I’m usin gferret and I’ve just attempted to build an index that contains
15,968,046 documents. I’ve rebuild the index from scratch, but when I
try to search for some items I get this error:

IOError: IO Error occured at <except.c>:79 in xraise
Error occured in fs_store.c:289 - fsi_seek_i
seeking pos -1284143798:

This is happening when I’m trying to look up a document with id
13,677,803. Interestingly, any document after id 12,098,067 seems to
trigger the error.

Any ideas?

Thanks!
-Mike

On Thu, Jan 18, 2007 at 07:42:02AM +0100, Joe Mestople wrote:

This is happening when I’m trying to look up a document with id
13,677,803. Interestingly, any document after id 12,098,067 seems to
trigger the error.

Any ideas?

maybe you hit some file size limit with your index? How large is it?

Jens


webit! Gesellschaft für neue Medien mbH www.webit.de
Dipl.-Wirtschaftsingenieur Jens Krämer [email protected]
Schnorrstraße 76 Tel +49 351 46766 0
D-01069 Dresden Fax +49 351 46766 66

Excerpts from Jens K.'s message of Thu Jan 18 01:32:57 -0800 2007:

maybe you hit some file size limit with your index?

Also check to make sure you didn’t just run out of disk space.

Perhaps it’s the same problem as in this post:

http://www.ruby-forum.com/topic/84237#151791

There is a 2GB limit to a single index file if you don’t compile Ferret
with large-file support.

An alternative is to use :max_merge_docs to stop index merging when
segments reaches a certain size. Like this:

index = Index::Index.new(:path => “path”,
:max_merge_docs => 150000)

/David W.

Joe Mestople wrote:

William M. wrote:

Excerpts from Jens K.'s message of Thu Jan 18 01:32:57 -0800 2007:

maybe you hit some file size limit with your index?

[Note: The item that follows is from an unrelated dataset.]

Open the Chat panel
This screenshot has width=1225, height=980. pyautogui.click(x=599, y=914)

Also check to make sure you didn’t just run out of disk space.

file size is 3,711,610,109 bytes – the volume is ext3 and it has 74%
available so I don’t think it’s either running out of space or exceeding
the maximum file size.

Has anyone else ran into a similar problem?

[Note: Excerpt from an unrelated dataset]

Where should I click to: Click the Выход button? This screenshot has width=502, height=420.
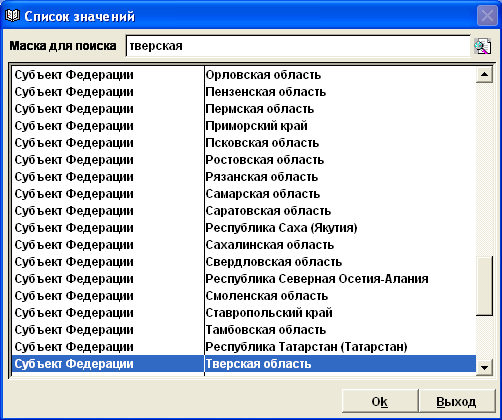point(456,401)
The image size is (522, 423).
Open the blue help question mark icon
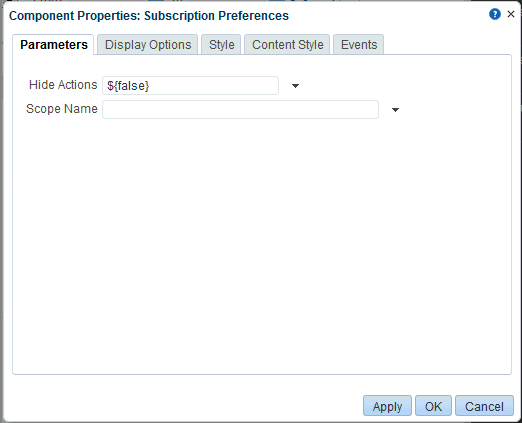tap(495, 14)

I know that the the indexer hits a 2gig file limit (per file), which is
a
limit because of how ferret is compiled (I believe).

What we’ve done to offset this was to, when indexing, we optimize the
index
every so often, so that we never hit this limit. (because the optimized
file
size is quite smaller than unoptimized).

How many documents do you have indexed?

William M. wrote:

Excerpts from Jens K.'s message of Thu Jan 18 01:32:57 -0800 2007:

maybe you hit some file size limit with your index?

Also check to make sure you didn’t just run out of disk space.

file size is 3,711,610,109 bytes – the volume is ext3 and it has 74%
available so I don’t think it’s either running out of space or exceeding
the maximum file size.

Has anyone else ran into a similar problem?